THE TASK:
Convert the stretch of rows from the line containing "At what coordinates should I click to accomplish: Click the word" through the line containing "(x=431, y=776)", both included, into a JSON list of strings with one string per line, leaving out blank lines.

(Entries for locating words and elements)
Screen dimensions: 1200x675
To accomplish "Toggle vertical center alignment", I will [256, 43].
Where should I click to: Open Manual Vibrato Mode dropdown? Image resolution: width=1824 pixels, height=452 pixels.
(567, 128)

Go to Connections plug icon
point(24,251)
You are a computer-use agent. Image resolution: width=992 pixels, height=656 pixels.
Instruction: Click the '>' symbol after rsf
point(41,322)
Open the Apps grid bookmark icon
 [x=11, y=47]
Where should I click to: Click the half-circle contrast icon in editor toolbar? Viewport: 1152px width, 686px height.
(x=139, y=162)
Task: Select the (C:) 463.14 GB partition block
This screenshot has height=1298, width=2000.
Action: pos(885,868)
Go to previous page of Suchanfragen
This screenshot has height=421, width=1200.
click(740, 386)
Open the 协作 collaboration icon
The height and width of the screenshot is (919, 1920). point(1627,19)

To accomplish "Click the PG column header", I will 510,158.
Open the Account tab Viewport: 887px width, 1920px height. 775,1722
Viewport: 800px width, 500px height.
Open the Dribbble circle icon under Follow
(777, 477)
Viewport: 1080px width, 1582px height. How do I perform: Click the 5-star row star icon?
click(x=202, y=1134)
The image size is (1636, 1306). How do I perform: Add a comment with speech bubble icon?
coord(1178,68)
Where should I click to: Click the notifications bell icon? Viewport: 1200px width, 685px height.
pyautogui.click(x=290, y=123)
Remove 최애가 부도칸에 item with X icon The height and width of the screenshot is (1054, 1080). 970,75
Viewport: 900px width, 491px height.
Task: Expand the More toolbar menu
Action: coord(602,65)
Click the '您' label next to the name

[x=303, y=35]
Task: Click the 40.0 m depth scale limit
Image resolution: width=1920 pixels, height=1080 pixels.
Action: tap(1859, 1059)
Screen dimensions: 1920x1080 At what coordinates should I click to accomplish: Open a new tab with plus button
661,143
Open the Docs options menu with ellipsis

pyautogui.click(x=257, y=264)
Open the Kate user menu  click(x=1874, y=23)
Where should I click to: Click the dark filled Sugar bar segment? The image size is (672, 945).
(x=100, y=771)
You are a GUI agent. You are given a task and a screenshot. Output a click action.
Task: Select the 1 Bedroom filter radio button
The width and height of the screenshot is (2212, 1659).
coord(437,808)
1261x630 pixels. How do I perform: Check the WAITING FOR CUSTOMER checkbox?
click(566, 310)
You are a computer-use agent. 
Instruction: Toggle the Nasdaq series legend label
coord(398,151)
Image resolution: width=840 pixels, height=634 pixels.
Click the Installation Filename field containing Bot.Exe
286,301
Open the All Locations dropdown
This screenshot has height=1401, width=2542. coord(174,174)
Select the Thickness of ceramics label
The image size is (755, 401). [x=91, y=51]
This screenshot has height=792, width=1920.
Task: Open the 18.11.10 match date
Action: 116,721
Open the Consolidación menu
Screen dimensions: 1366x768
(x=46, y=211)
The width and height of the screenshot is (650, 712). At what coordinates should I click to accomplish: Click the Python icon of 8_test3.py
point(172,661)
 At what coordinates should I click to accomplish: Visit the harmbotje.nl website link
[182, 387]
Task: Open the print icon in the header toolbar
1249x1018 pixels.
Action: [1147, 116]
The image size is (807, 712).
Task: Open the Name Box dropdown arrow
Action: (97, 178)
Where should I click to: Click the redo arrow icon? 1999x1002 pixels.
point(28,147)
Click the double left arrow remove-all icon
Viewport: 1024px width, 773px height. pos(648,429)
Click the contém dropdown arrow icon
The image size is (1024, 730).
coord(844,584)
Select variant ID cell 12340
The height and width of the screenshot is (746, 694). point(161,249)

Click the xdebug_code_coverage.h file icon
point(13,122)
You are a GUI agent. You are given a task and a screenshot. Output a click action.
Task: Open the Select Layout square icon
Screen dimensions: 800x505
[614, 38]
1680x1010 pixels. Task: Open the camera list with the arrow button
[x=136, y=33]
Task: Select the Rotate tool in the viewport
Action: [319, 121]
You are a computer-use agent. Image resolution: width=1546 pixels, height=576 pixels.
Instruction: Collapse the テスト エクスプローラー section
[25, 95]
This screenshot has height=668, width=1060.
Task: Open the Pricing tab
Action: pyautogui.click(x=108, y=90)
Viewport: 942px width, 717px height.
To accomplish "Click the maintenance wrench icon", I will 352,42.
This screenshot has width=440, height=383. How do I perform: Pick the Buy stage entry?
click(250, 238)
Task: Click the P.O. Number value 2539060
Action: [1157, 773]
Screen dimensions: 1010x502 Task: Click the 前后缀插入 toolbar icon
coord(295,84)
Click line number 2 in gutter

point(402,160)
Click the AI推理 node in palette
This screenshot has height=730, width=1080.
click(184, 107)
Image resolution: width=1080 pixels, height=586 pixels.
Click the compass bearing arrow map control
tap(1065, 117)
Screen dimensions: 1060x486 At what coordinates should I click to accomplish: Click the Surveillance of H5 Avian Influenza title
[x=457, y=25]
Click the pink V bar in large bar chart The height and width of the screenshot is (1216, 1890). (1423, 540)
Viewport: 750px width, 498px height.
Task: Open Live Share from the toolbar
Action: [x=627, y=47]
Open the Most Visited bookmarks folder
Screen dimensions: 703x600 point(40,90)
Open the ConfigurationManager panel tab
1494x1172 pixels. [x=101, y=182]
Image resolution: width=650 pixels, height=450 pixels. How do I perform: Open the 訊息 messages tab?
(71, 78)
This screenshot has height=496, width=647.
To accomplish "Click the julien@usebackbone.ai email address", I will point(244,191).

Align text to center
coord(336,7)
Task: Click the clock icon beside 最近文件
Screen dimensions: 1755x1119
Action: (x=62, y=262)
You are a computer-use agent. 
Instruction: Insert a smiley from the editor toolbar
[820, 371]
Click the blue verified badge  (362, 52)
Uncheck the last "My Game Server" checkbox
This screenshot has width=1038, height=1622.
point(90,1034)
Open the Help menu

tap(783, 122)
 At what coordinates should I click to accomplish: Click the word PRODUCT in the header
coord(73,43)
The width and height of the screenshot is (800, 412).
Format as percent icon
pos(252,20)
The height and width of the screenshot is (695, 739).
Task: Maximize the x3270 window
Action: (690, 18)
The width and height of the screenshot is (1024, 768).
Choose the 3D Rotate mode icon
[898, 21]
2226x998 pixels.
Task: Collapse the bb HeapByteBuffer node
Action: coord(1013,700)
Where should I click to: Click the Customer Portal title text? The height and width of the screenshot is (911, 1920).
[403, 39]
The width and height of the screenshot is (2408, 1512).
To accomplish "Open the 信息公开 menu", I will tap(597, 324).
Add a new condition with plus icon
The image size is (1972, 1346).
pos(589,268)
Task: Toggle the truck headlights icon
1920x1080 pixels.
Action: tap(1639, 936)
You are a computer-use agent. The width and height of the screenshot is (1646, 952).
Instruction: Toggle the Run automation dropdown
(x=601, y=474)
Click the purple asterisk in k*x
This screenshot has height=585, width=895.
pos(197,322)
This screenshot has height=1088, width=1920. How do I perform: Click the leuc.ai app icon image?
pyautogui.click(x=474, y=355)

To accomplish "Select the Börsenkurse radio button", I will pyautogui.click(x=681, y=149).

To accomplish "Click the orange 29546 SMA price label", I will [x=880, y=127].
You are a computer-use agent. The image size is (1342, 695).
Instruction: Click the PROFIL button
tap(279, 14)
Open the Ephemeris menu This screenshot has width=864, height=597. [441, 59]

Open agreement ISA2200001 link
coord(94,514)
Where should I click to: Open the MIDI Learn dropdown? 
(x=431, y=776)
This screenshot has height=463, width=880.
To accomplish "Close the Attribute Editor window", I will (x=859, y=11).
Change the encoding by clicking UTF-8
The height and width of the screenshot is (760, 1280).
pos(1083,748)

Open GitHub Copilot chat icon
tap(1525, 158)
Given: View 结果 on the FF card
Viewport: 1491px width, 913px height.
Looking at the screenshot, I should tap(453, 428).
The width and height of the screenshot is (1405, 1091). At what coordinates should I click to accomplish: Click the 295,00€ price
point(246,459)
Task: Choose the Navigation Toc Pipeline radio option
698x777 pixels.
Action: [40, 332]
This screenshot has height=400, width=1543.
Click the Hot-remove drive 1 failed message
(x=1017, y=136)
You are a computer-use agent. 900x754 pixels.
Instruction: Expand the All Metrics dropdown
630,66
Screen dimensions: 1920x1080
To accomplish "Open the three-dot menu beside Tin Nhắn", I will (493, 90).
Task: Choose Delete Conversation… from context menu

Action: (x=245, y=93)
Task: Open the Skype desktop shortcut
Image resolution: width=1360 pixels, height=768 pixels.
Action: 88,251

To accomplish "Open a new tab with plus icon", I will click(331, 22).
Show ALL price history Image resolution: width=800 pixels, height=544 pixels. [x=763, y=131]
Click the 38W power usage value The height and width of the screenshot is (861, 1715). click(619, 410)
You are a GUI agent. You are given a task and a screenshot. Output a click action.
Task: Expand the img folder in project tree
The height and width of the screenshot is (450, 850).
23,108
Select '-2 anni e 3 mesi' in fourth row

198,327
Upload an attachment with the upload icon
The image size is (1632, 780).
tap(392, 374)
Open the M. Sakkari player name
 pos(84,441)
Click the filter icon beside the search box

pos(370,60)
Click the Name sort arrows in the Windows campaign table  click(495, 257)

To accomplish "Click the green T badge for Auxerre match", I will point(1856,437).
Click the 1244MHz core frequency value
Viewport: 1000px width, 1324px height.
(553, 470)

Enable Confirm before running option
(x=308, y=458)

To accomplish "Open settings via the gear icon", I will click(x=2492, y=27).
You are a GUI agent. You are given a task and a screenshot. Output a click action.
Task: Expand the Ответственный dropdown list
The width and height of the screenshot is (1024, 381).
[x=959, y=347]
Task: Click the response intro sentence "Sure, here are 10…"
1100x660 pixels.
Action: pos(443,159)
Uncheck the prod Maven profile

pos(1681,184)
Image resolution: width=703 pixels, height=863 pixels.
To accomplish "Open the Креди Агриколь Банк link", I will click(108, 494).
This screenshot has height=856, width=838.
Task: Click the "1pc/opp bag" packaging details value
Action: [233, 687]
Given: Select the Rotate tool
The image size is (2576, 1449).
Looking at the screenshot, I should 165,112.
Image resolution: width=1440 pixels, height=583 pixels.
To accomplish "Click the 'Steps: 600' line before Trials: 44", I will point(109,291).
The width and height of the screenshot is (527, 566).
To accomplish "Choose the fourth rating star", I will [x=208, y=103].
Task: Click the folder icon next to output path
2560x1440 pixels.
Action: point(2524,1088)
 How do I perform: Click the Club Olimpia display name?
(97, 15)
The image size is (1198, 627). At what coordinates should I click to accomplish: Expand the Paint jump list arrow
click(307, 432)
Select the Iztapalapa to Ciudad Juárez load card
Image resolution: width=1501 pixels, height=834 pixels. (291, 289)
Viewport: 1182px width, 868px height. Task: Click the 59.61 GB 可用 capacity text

SOLUTION TO THIS TASK:
[
  " At what coordinates should I click to accomplish: Click the word PRODUCT in the header",
  "coord(73,43)",
  "The width and height of the screenshot is (800, 412).",
  "Format as percent icon",
  "pos(252,20)",
  "The height and width of the screenshot is (695, 739).",
  "Task: Maximize the x3270 window",
  "Action: (690, 18)",
  "The width and height of the screenshot is (1024, 768).",
  "Choose the 3D Rotate mode icon",
  "[898, 21]",
  "2226x998 pixels.",
  "Task: Collapse the bb HeapByteBuffer node",
  "Action: coord(1013,700)",
  "Where should I click to: Click the Customer Portal title text? The height and width of the screenshot is (911, 1920).",
  "[403, 39]",
  "The width and height of the screenshot is (2408, 1512).",
  "To accomplish \"Open the 信息公开 menu\", I will tap(597, 324).",
  "Add a new condition with plus icon",
  "The image size is (1972, 1346).",
  "pos(589,268)",
  "Task: Toggle the truck headlights icon",
  "1920x1080 pixels.",
  "Action: tap(1639, 936)",
  "You are a computer-use agent. The width and height of the screenshot is (1646, 952).",
  "Instruction: Toggle the Run automation dropdown",
  "(x=601, y=474)",
  "Click the purple asterisk in k*x",
  "This screenshot has height=585, width=895.",
  "pos(197,322)",
  "This screenshot has height=1088, width=1920. How do I perform: Click the leuc.ai app icon image?",
  "pyautogui.click(x=474, y=355)",
  "To accomplish \"Select the Börsenkurse radio button\", I will pyautogui.click(x=681, y=149).",
  "To accomplish \"Click the orange 29546 SMA price label\", I will [x=880, y=127].",
  "You are a computer-use agent. The image size is (1342, 695).",
  "Instruction: Click the PROFIL button",
  "tap(279, 14)",
  "Open the Ephemeris menu This screenshot has width=864, height=597. [441, 59]",
  "Open agreement ISA2200001 link",
  "coord(94,514)",
  "Where should I click to: Open the MIDI Learn dropdown? ",
  "(x=431, y=776)"
]